По этой самой причине стремление греков к национальному освобождению несколько отличается от других христианских народов Балканского полуострова. С одной стороны, ни у какого другого народа нет более древней и благородной истории, чем у греков, и вообще на протяжении всех веков владычества турок их положение было более благоприятным, чем положение сербов или болгар. Но, с другой стороны, следует четко разграничивать две вещи. В Константинополе Греческую (Восточную Римскую) империю вытеснила Османская империя, однако патриархат продолжал играть чрезвычайно важную роль, унижаемый и используемый султанами в качестве политического орудия, но всегда признаваемый духовным лидером всех православных без разграничения национальностей. В этой связи, равно как и в торговых отношениях, греческий язык всегда находил широкое применение во всей империи, на дипломатической службе которой отличились многие греки. Однако сохранилась чисто эллинская традиция, которая уже к концу существования Византийской (Восточной Римской) империи приобрела явно национальный характер и теперь, когда Османская империя, в свою очередь, клонилась к закату, развилась наряду с другими современными национальными движениями. Вдохновленное памятью о Древней Греции, это новое эллинское движение не имело имперских амбиций, но подобно другим стремилось освободить национальную территорию, практически отождествляемую с Древней Элладой, от унизительного турецкого ига и создать на ней независимое государство.
Ввиду своего специфического характера как движения за возрождение Древней Греции это движение нашло отклик в Западной Европе пусть даже только среди энтузиастов-романтиков вроде лорда Байрона, который отдал свою жизнь за освобождение Греции[66]. Но также и с политической точки зрения существовал особый интерес к стремлениям греков – средиземноморского народа, территория которого, включая острова в Эгейском море, имела огромную стратегическую значимость для всех средиземноморских держав и, особенно, для Великобритании.

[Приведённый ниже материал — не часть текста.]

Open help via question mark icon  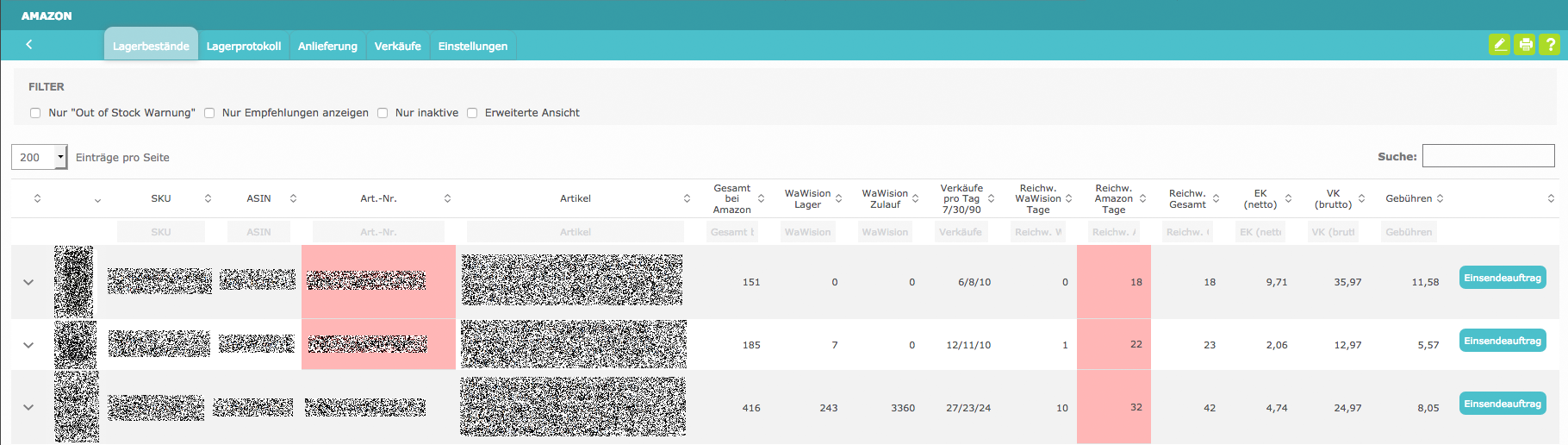pos(1550,45)
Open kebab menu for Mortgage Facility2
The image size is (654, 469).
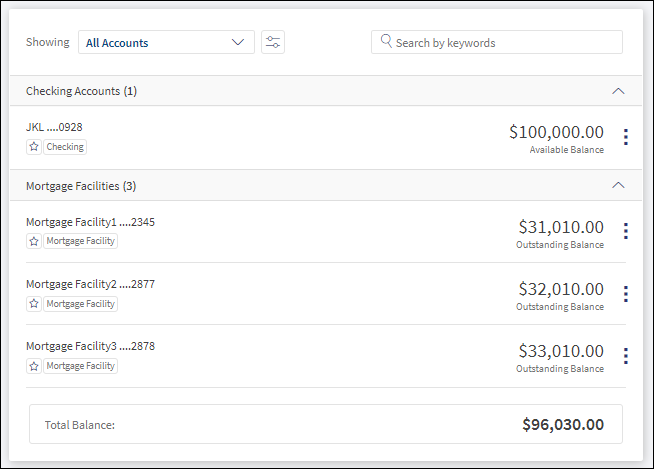point(625,294)

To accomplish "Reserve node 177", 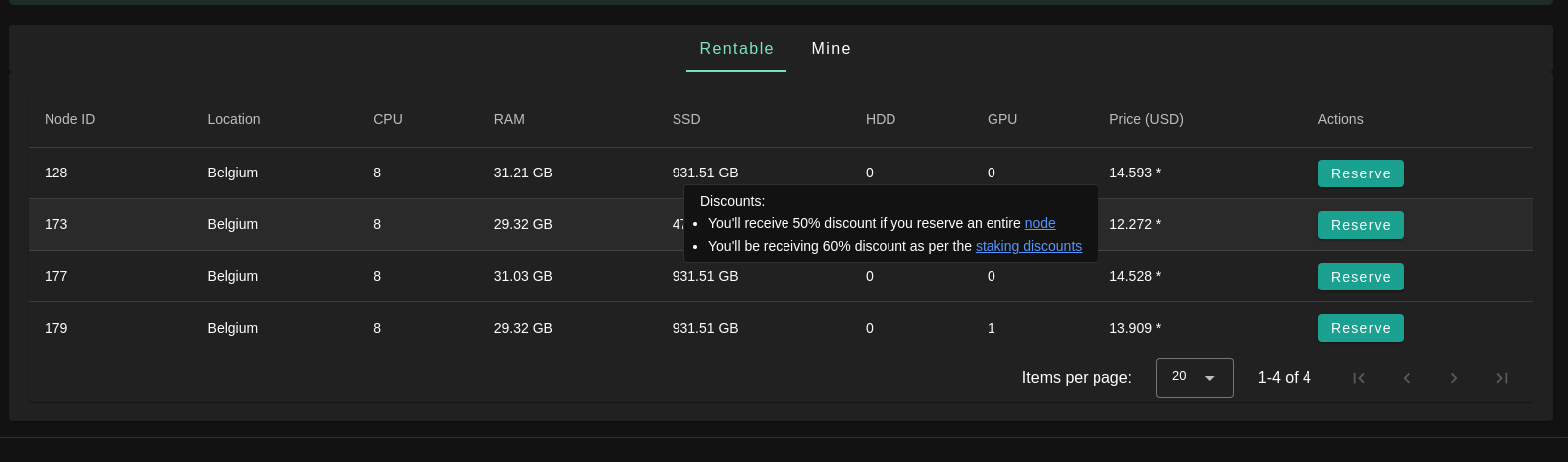I will tap(1360, 277).

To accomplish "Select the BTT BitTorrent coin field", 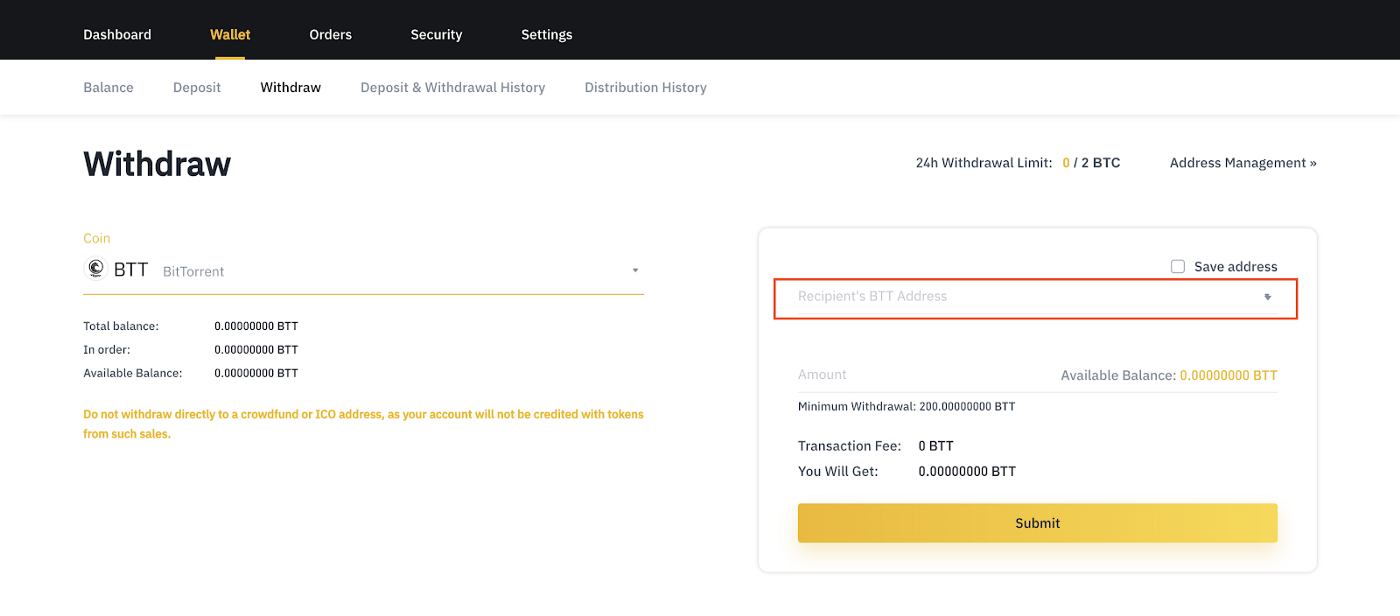I will click(360, 270).
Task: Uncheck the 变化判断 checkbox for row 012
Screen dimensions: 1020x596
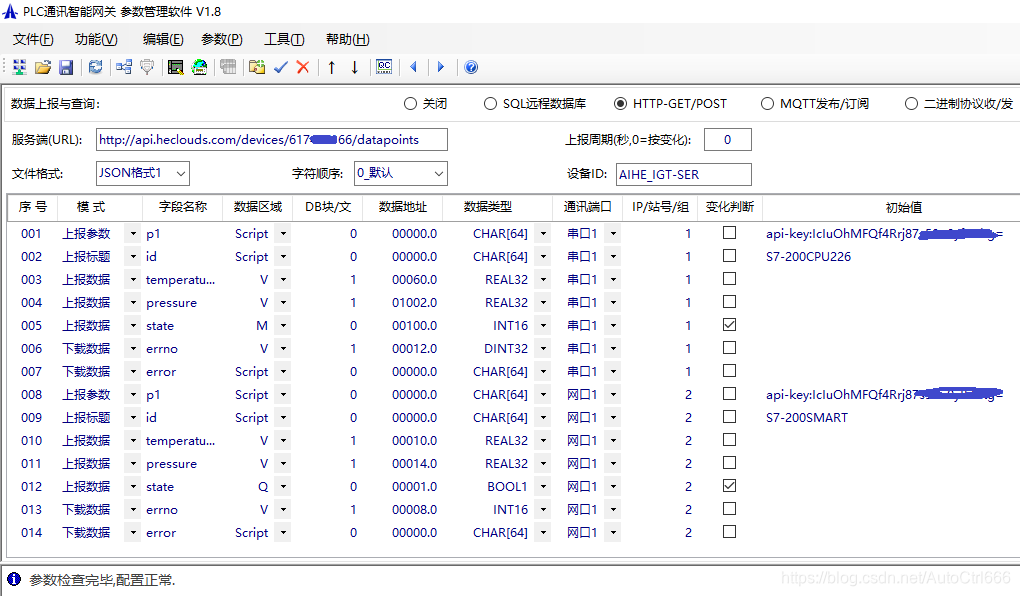Action: pos(730,486)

Греки, гораздо лучше известные западному миру, чем другие народы Балканского полуострова, по всем этим причинам имели гораздо больше шансов получить поддержку извне и для своей культурной и политической программ, представленных тайным обществом Союз друзей (Philike Hetairea), которое было создано в год созыва Венского конгресса с филиалами за пределами Османской империи. Однако по тем же самым причинам греческий патриархат в Константинополе с меньшим воодушевлением относился к революционному движению, испытывавшему влияние французских идей, которые казались угрозой положению православной церкви во всей империи и свели бы греческую проблему к одному из национальных вопросов в процессе распада империи.